Until the very last minute, the outcome of one of the most tortuous diplomatic negotiations of recent times — the P5 plus 1 – Iran nuclear accord — was far from certain. Still, it is an important but interim step. The framework agreement has now to be put on paper in the form of a final document by the end of June. Regardless of the naysayers in a few world capitals, the international community has generally welcomed the framework agreement which should lead to a lasting accord.
Throughout the period of negotiations lasting many years, Iran has insisted that it did not want to develop nuclear weapons. This assertion had many sceptics who did not believe it. To be accurate many in Tehran paid back the compliment to the United States and other western countries by likewise not believing the bona fides of U.S. statements. Mistrust begets mistrust. The chasm of mistrust between Iran and the U.S.-erstwhile staunch allies — in the wake of the 1979 Iranian revolution — proved to be both unbridgeable and enduring.
Both Washington and Tehran will have to work to repair this breach which is as much a product of differing world-views as well as a psychological deficit. Much the same issues confronted the U.S. – China rapprochement put in place by Nixon’s historic outreach to Beijing in 1972. It took a few decades of assiduous diplomatic work by American and Chinese statesmen to repair the yawning gap between the ideological foes. In the end both countries softened their stance enough to gradually develop mutually beneficial relations.
American career diplomat and China hand Nicholas Platt, has written a fascinating account in his book China Boys about how the Sino-American relationship was repaired. I enjoyed reading this book and would recommend it to the current crop of American and Iranian officials some of whom may not have had occasion to read it so far. The book provides an absorbing account of how the U.S. and China methodically and step by step, undertook the task of putting aside decades of rancor. The will and desire was palpable to open a new chapter in the relationship free of the mistrust, bitterness and animosity which the Communist revolution of 1949 in China had engendered between the previous allies.

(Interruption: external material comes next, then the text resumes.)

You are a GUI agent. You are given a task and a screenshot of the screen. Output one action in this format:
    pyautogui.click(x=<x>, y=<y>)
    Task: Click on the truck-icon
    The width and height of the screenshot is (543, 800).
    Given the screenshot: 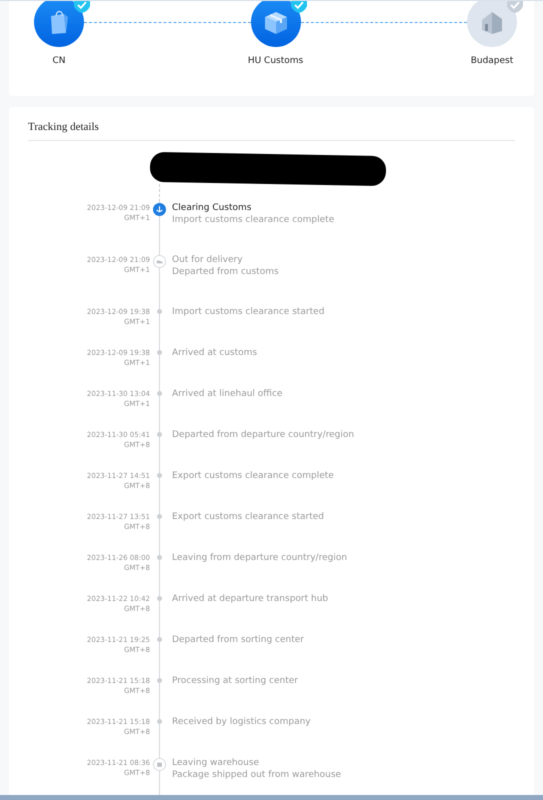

The Iranian revolution of 1979 produced a similar clouding of the previous coziness which prevailed between the two countries, ever since the U.S. and Britain enthroned Reza Pahlavi as the Shah (king) in 1941 after peremptorily removing his father from the Peacock throne. Hopefully, American and Iranian statesmen will start the long and sometimes arduous journey of repairing their relations and putting them on an even keel. Both countries will gain immeasurably if they succeed in this endeavor.
I can understand why Netanyahu’s Israel and King Salman’s Saudi Arabia are deeply unhappy at an event which President Obama — rightly in my view — has termed “transformative.” Both countries fear an Iran emerging from the shadows to occupy what it considers its rightful place among the influential nations in the Middle East. Israel and Saudi Arabia for their own reasons wanted the status quo to continue whereby Iran would remain a bottled up pariah.
President Obama has had the gumption to realize that an Iran accepted inside the tent would be more amenable to abiding by internal norms of conduct than a sanctioned and isolated Iran. Obama must also have learnt that Iranian youth who constitute a majority of Iran’s population, have pro-American leanings. The U.S. has thus been correct in disregarding the broadsides fired against Washington by Riyadh and Tel Aviv. Here we should not forget that the interim accord has the imprimatur of not only the United States but also all the other members of the UN Security Council, namely Russia, China, Britain and France plus Germany. It is unlikely therefore that all these countries have made a collective mistake in agreeing to the interim accord.
I am not so sure why the Republican-controlled Congress has signaled its suspicion and hostility toward the nuclear accord. Be that as it may, I am sanguine that both the majority of Americans and Iranians favor an accord under which Iran will not be able to produce a nuclear weapon without the international community through the nuclear watchdog, the International Atomic Energy Agency (IAEA), detecting the action and taking appropriate counter measures. I believe that the U.S. Congress notwithstanding its partisan reaction to the nuclear accord today will come around with more information available to it, to accept a treaty which benefits the U.S., Iran and indeed the entire international community. Nixon’s opening to China also had its Congressional detractors. But hardly any one remembers them today. Perhaps the current Congressional opponents of the nuclear accord will be similarly eclipsed with the passage of time.